SOURCE DOCUMENT:
__________
Friday, May 28, 2010

Priorites

I'll talk to anyone--anyone--at Noble Coffee, especially when I go with a huge stack of papers.

Today I met Eva and Mark--after I shot the shoot with Jennifer B., a friend of a friend. We spent a half-mocha laughing about middle school kids, their
"communication."

After Jennifer B. left for a field trip, two newlywed dentists from Bend sat down, looking for good sushi later tonight.

I chat. I laugh. I look over a paper or two.

I refill my coffee. I add more cream. I add more sugar. I wish for the billionth time that there was Sweet & Low. I tell myself I'd settle for Equal, even.

I watch Jared and Caleb and Peter--my favorite--steam the milk and strain the espresso.

I watch the door open, hopeful that someone I know will walk through it.

But even if it's someone I've never seen before, there will definitely be plenty to talk about.

Tuesday, May 25, 2010

Happiness Is

Going two full weeks without bumping into any of those scrappy parking enforcement "officers" with their blue shorts and meter readers!

Sunday, May 23, 2010

Catching Up

It is now called an "epidemic" in America, and spans the globe--a "crisis" even in the United Arab Emirates, an otherwise male-dominated society.

It is the rate at which males are matriculating (getting into) and graduating from higher education institutions.

In February, the New York Times reported that for every 100 males who graduated from college, there were 185 (almost twice as many!) females.

In Australia, women graduates outnumber men by hundreds of thousands.

And in Dubai, 60% of the university co-ed student body is female.

What's more astounding (or alarming) is the rate at which females are superseding males in terms of higher ed.

I see it in my classroom. These 18-25 year-old "boys" wiggle in their desks, with their iPods and iPhones stuffed in their pockets. They're drinking Dr. Pepper and thinking about Megan Fox.

An hour and 50 minutes of learning how to write is a really long time, time these guys could be advancing their next mission on Halo 3.

Their female counterparts, however, are writing down every word I'm lecturing on kinds of conclusions. They're asking questions and leading group discussions on the anthropological implications of corn.

Last night at a party of almost all university professors, I asked a sociologist how his male students are performing. He responded by motioning a steep downward slope with his hand.

This morning, I chatted with a proud Harvard dad. His daughter was one of 16 Oregonians to be accepted into the university for the fall, hefty scholarship included. The three other applicants from her high school--with state swim team wins, national debate wins, and perfect SAT scores: all male--were denied admission.

What's the deal?
__________
DATA:
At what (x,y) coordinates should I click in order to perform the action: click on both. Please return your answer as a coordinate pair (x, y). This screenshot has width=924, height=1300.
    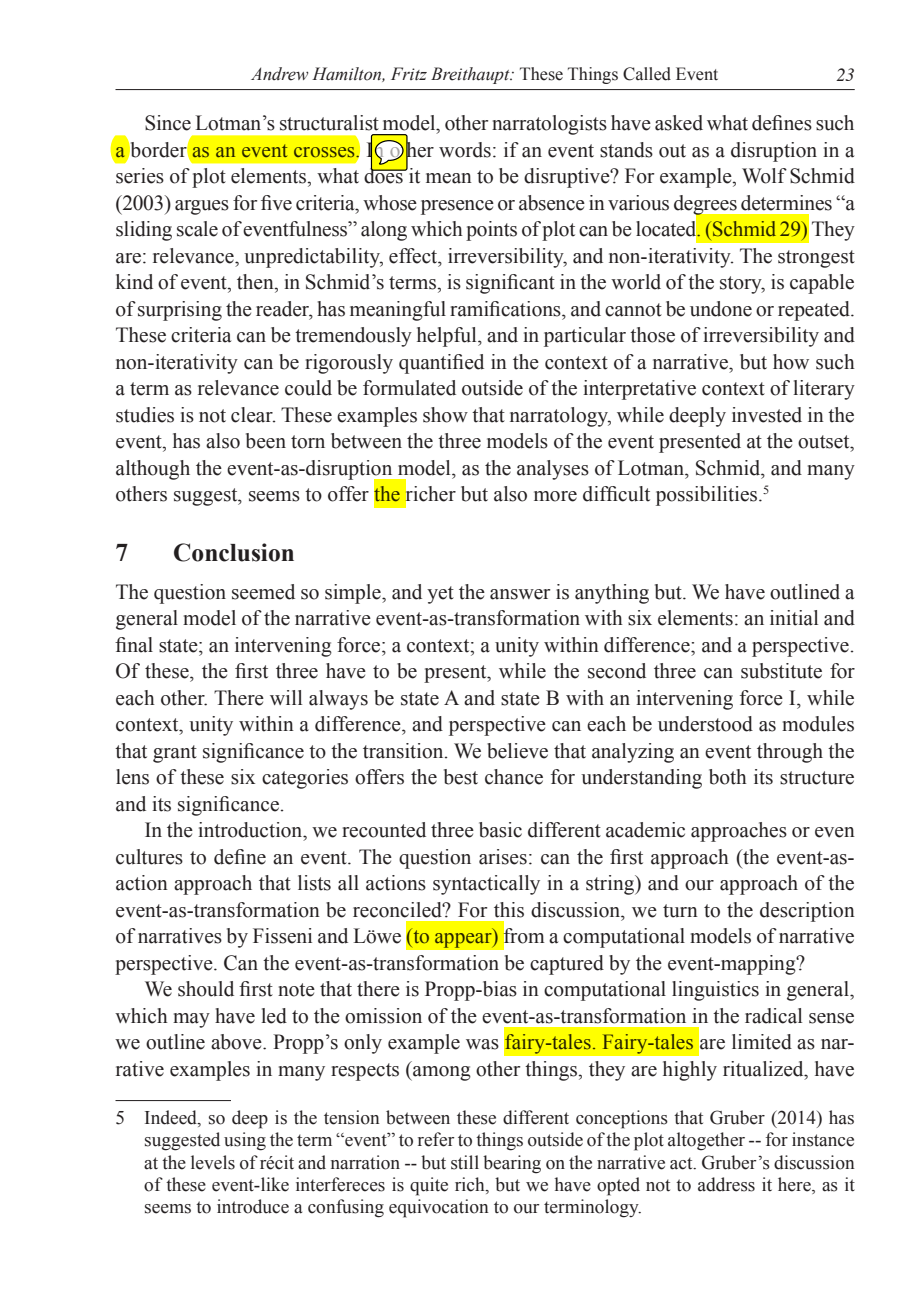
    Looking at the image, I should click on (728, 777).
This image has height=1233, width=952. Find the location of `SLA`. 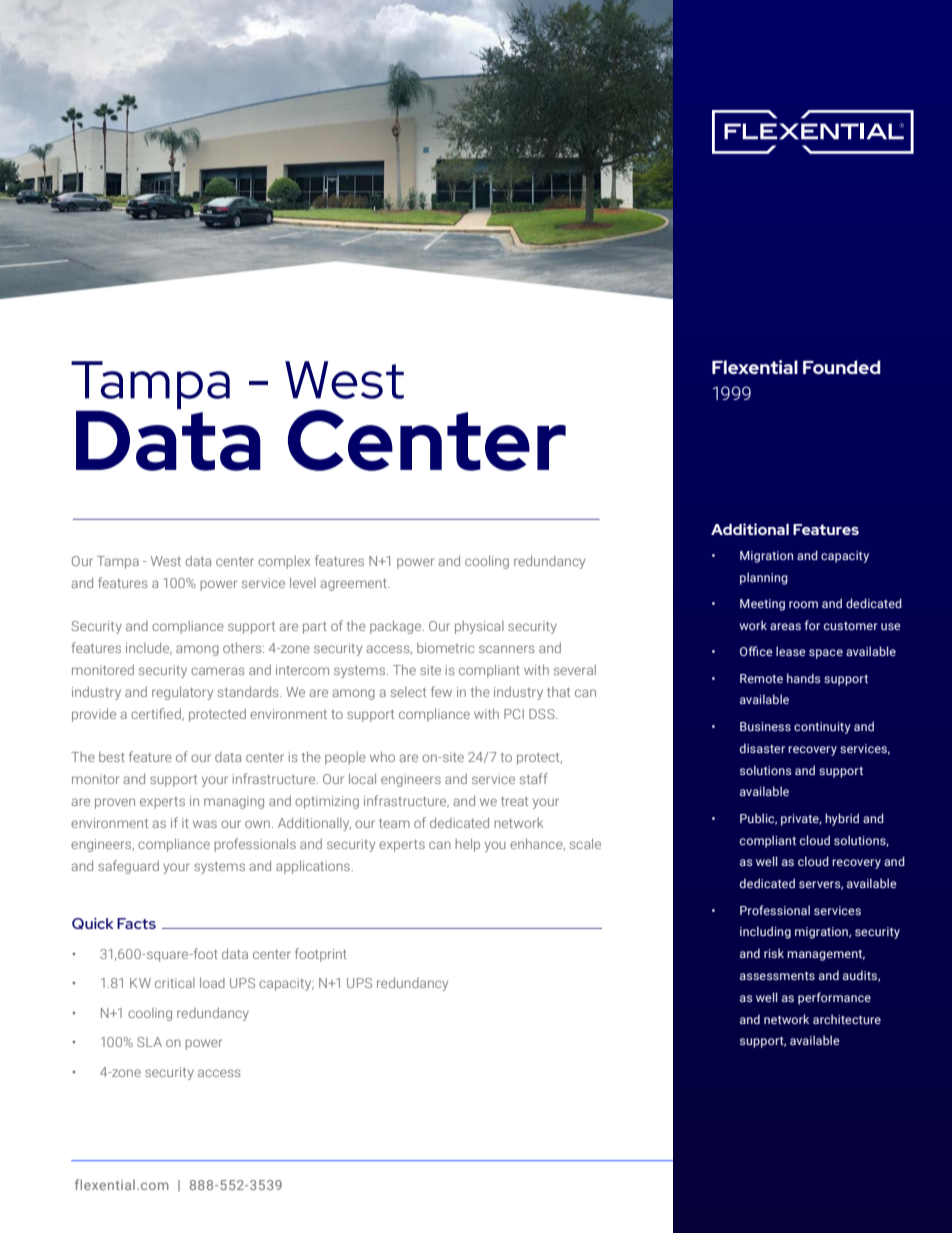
__________
PROBLEMS:
A - List the dates of the posts in the blog.
B - Summarize the blog in three sentences.
C - Please write the next part of the blog, following on from its final question.
The data above has nothing to do with the blog.

RESPONSES TO THE EXERCISE:
A -
Friday, May 28, 2010
Tuesday, May 25, 2010
Sunday, May 23, 2010

B - At Noble Coffee, the writer chats with people such as Eva and Mark and two newlywed dentists from Bend. The writer also refills coffee and watches the door, hoping someone familiar will come in. A short post celebrates two weeks without running into parking enforcement officers, and a longer one reports that women now far outnumber men in college admission and graduation, citing figures from the New York Times, Australia, and Dubai and contrasting restless male students with attentive female ones in the writer's classroom.

C -
The deal is that the chasm between female and male students is widening. From the beginning, boys are young, active, kinesthetic learners. But that's not how they are taught.

Their hunter nature to seek and provide food and protection, to procreate, conflicts with their ability to maintain hours inside, in desks. That's why they're thinking about Megan Fox and Halo instead of citations and sentence fluency.

They don't care.

Okay, so what? How is all this an epidemic?

Because, for one, it's an economic issue. The marriage market is changing. Educated women are willing to hold off on weddings. And they're just short of out-earning their partners. But. The divorce rate is steadily climbing. One might argue that males aren't ready to settle down as young as before. And if that's so, they're probably less ready for higher ed., as well.

Sociologically, for too many males, the alternative to college is blue-collar work, or no work, which leads to a higher tendency toward crime.

It's also an equity issue. Are colleges actively recruiting, funding, and supporting men the way they have with women since the Rights Movement?

Males are valuable. Yet they don't know it. They offer a plural perspective--"the other," Lisa Loomer, my friend and co-writer of "Girl, Interrupted," has reminded me.

How can this "other" be preserved, even fostered?

First, recruitment and support have to be engaged. Even filling out college applications and scholarship forms can be overwhelming. Also, the structure of college classes has to change. More frequent classes for shorter periods over a quarter system is more apt to curving attention issues.

Curriculum has to include a variety of teaching methods, including hands-on approaches, out-of-classroom experiences, and one-on-one sessions with the instructor. I'm going to throw out a radical solution here: to crank up competition, the essence of males' nature.

Boy-friendly literature must be used, considering narrator, theme, plot.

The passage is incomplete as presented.